Arsjad Rasjid, Direktur Utama INDY, mengatakan, dalam beberapa tahun terakhir, perseroan berupaya melakukan berbagai efisiensi dan restrukturisasi bisnis. "Banyak upaya pengurangan beban sudah kami selesaikan, sehingga untuk pertama kalinya sejak 2013, kami yakin kinerja akan positif tahun ini," paparnya dalam kunjungan ke Redaksi KONTAN, Selasa (10/1).
INDY masih mengandalkan pendapatan dari kontrak dan jasa pertambangan serta penjualan batubara. Hingga akhir 2017, INDY memprediksi produksi batubara bakal masih stagnan di kisaran 32 juta ton.
Arsjad bilang, bisnis jasa pertambangan, melalui anak usahanya PT Petrosea Tbk (PTRO), memiliki prospek lebih baik. Kenaikan harga batubara dan mulai beroperasinya kembali tambang batubara bisa meningkatkan pendapatan jasa pertambangan perseroan. "Tahun ini, utilisasi Petrosea akan maksimal," imbuh dia.
Perseroan ini menyiapkan belanja modal sekitar US$ 80 juta, lebih tinggi dari belanja modal tahun lalu sebesar US$ 38,2 juta. Mayoritas belanja modal akan digunakan untuk membiayai ekspansi Petrosea. "Kami tidak menganggarkan banyak belanja modal karena masih ingin menjaga kas," ujar Arsjad.
Sebagai bagian restrukturisasi bisnis, INDY juga membuka peluang untuk mencari pendanaan melalui pasar modal.
Fokus proyek listrik
Di tahun ini, perseroan juga fokus menggarap proyek pembangkit listrik tenaga uap (PLTU) Cirebon II. Pembangkit listrik berkapasitas 1x1.000 megawatt (MW) ini digarap oleh PT Cirebon Energi Prasarana, anak usaha INDY. INDY telah membagi hak partisipasinya kepada co-investor, PT Imeco Multi Prasarana (IMP).
Tujuannya untuk membagi beban risiko dari proyek US$ 2 miliar tersebut. Arsjad menargetkan financial closing proyek PLTU ini bakal rampung pada kuartal I tahun ini.
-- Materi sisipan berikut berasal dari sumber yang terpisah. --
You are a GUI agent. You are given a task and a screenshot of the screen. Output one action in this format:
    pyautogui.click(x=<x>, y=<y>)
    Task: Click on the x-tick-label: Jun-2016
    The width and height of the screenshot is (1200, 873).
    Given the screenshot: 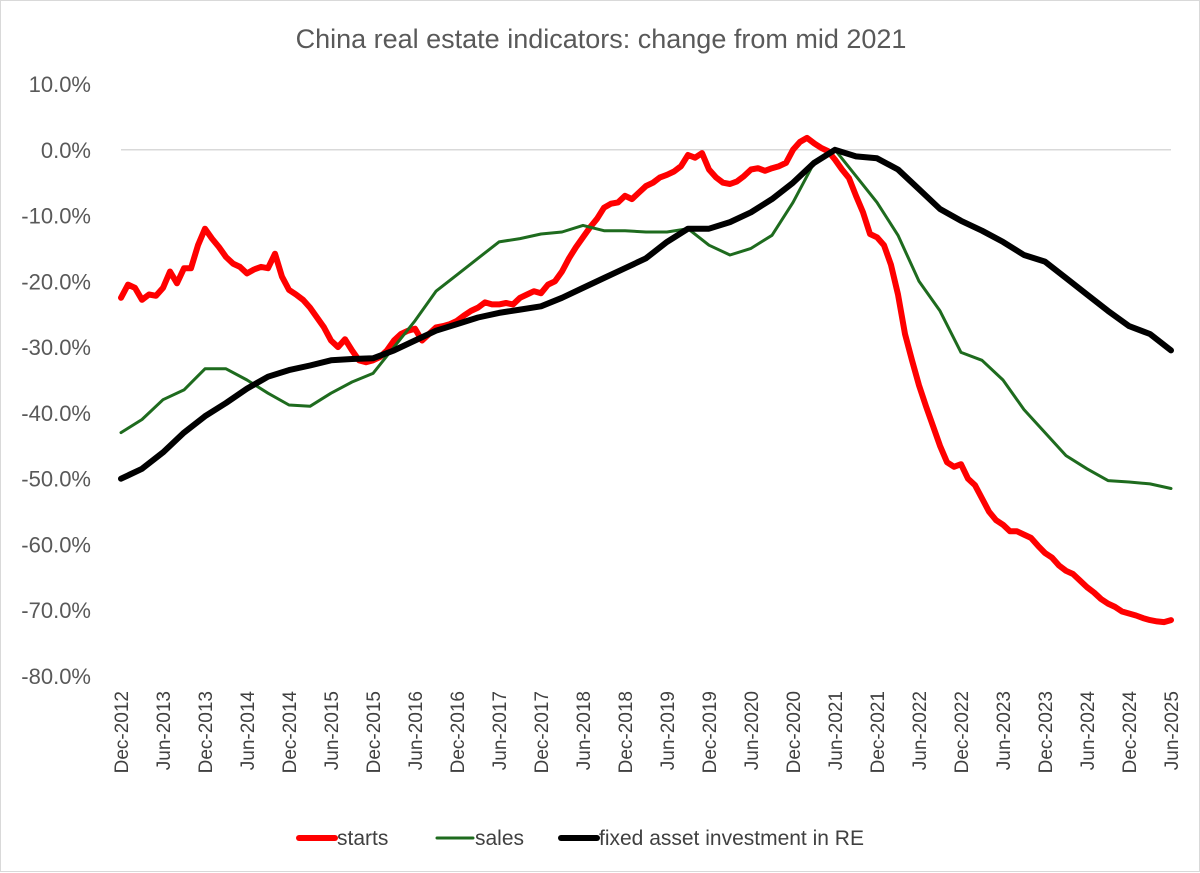 What is the action you would take?
    pyautogui.click(x=416, y=730)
Rencananya, sebanyak 80% dari investasi proyek, atau sekitar US$ 1,6 miliar, akan berasal dari project financing. Salah satunya adalah Japan Bank for International Cooperation (JBIC).
Christian Saortua, Analis Minna Padi Investama, mengatakan, efisiensi yang dilakukan INDY sudah terlihat sejak beberapa tahun lalu, termasuk upaya pemangkasan beban utang.
Di akhir tahun 2015, INDY memang melunasi sebagian utangnya dan melakukan pembelian kembali (buyback) surat utang (notes) sebesar US$ 128,57 juta. "Hal ini turut mengurangi beban bunga dan beban keuangan perseroan," ujar dia.
Menurut Christian, tahun ini ada peluang peningkatan harga batubara yang signifikan. "Dengan berkurangnya beban perseroan ditambah harga batubara yang meningkat, maka margin INDY juga akan membaik di tahun ini," prediksi dia.